Thank you for registering!
New S&P Methodology Confuses
S&P’s new global recovery ratings scale, designed to help investors better determine their probability of recovering investments during a sovereign default, has ended up confusing the market. Participants on a conference call to explain the new methodology questioned S&P analysts repeatedly on whether Colombia was now an investment grade credit. They also questioned the assumptions made on the new numeric ratings that predict investors in Colombia foreign currency debt have a higher probability of recovering their money than holders of Brazilian or Peruvian foreign debt.
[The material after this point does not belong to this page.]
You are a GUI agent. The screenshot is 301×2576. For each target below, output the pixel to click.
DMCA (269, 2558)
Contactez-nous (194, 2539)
S&P analysts say Colombia is still a BB+ credit, one notch below investment grade, but outstanding foreign currency senior unsecured debt is now rated Triple B minus, which is investment grade. Peru’s foreign currency issuer rating is BB plus, like Brazil. Its numeric recovery rating is 2 compared to 3 for Brazil and Peru. S&P assigned recovery ratings on a numerical scale from one plus for the best expectations of recovery to six for the worst on foreign currency unsecured debt of 25 speculative grade issuers. S&P believes that in the event of default, investors would stand to recover between 70%-90% of their investment, while investors in Brazil and Peru in category 3, would only recover between 30% and 50%. John Chambers, chairman of S&P’s sovereign rating committee, notes the strength of Colombia’s institutions, its strong record of repayment and its increasing issuance of local currency obligations as reasons for the higher recovery rating.